On April 4, a date chosen because April Fools' Day fell on a Saturday, Apple released a freely downloadable beta utility called Boot Camp. Boot Camp has one astonishing, if not bizarre, purpose: To give Intel-based Macs the capability of booting and running Windows XP. It doesn’t surprise me that Windows runs on Macs; that was inevitable, and when Boot Camp was released open sourcers were within two or three device drivers of achieving that goal without Apple’s help. Indeed, the stouthearted crew at onmac.net set up a cash kitty to reward those who solved the problem of Macs’ inability to boot Windows.
Booting Windows XP is the problem that Boot Camp solves. It doesn’t run Windows and OS X side by side. It allows them to coexist on a Mac’s boot drive so that a user can choose to reside in Cupertino or Redmond at startup. To switch OSes, you have to shut down or reboot. This would be too much of a pain if Apple hadn’t automated the setup. You’ll find the technical details in my Enterprise Mac blog, but Apple crafted an ideal approach to dual-booting.
At the Worldwide Developers Conference 2005, where the Intel transition was announced, the official company line regarding Windows on the Mac was trotted out: Apple “did nothing specifically to prevent running Windows, but Apple will not support running Windows on Mac systems.”

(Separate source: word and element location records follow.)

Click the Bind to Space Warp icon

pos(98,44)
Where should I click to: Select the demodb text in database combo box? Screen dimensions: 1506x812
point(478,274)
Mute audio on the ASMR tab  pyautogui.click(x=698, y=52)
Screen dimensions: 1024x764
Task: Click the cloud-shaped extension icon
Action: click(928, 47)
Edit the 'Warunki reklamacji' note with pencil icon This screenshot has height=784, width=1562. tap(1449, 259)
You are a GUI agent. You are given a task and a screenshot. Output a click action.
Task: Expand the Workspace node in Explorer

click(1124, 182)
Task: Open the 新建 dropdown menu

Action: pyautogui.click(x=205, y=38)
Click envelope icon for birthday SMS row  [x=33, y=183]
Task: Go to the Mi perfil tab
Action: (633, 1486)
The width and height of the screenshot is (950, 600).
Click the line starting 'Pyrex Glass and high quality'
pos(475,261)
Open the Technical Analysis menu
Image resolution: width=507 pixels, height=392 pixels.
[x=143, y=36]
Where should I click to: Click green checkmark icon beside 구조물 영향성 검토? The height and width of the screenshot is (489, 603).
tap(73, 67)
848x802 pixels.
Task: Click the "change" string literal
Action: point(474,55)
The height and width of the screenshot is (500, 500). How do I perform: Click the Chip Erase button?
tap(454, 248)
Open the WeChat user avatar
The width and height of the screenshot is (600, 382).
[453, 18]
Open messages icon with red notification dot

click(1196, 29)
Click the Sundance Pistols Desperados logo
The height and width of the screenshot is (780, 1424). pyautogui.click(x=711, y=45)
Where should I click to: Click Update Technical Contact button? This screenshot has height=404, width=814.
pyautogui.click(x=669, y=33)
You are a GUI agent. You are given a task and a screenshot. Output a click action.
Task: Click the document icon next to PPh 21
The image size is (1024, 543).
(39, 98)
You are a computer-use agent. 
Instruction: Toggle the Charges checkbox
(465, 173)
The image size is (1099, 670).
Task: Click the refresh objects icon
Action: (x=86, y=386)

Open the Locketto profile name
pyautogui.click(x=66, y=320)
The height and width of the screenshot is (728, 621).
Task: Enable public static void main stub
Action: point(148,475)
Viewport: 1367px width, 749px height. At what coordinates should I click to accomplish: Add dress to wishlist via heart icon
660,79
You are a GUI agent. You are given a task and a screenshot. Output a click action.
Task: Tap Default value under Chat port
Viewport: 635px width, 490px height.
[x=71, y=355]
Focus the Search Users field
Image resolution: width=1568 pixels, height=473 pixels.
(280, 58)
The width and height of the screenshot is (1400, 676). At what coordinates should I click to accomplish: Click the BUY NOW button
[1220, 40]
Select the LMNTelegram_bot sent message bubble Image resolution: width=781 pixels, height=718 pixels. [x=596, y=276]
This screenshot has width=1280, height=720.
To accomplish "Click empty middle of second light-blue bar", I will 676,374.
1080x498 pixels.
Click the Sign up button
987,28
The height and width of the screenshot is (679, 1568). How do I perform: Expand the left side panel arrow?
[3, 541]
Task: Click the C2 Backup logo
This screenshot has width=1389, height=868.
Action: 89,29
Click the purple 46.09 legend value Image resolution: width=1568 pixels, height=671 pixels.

Apple still won’t claim to support Windows on a Mac, hanging the beta tag and setting a self-destruct timer on the Boot Camp software.
However, Boot Camp will be integrated into Leopard, the next major release of OS X, and interestingly, Boot Camp’s time bomb is set to go off in fall of 2007. Come next fall, either that time limit will be extended or Leopard’s release will make such an extension unnecessary. In any case, Windows on the Mac will likely be supported the way Microsoft supports Linux on Virtual Server: It starts out being something users do at their risk, but when the vendor realizes Linux on Windows, or Windows on Macs, is moving sales, grudging support is phased in.
During a briefing, Boot Camp’s program manager told me that Boot Camp was created to address two groups of prospective Mac buyers: those who had one Windows application they absolutely couldn’t live without, and those who had trepidation about making a buying decision that precluded running Windows. That latter issue is the “I have one desk, I’ll have one PC” objection that’s dogged Apple from the start -- and to which Apple has always responded, “The Mac runs Office.” To be able to say, “The Mac runs Windows,” is a better convincer, and cheaper, too, for those who already own Office for Windows.
There are two other groups whose needs are addressed by Boot Camp. Group Three comprises gamers, developers, and enthusiast/power users who realize that Macs are the best-designed systems on the market but who, on principle or by necessity, won’t buy anything that won’t run the OS of their choice. And then there’s Group Four: Mac users who have talked Windows users into making the switch but can’t follow through on their promise to keep all of their converts’ data intact. Meet the poster boy for Group Four. I’ve been sitting on the iMac I have set aside for my wife, who is a lifelong Windows user, since I received it. Boot Camp gets me off the hook.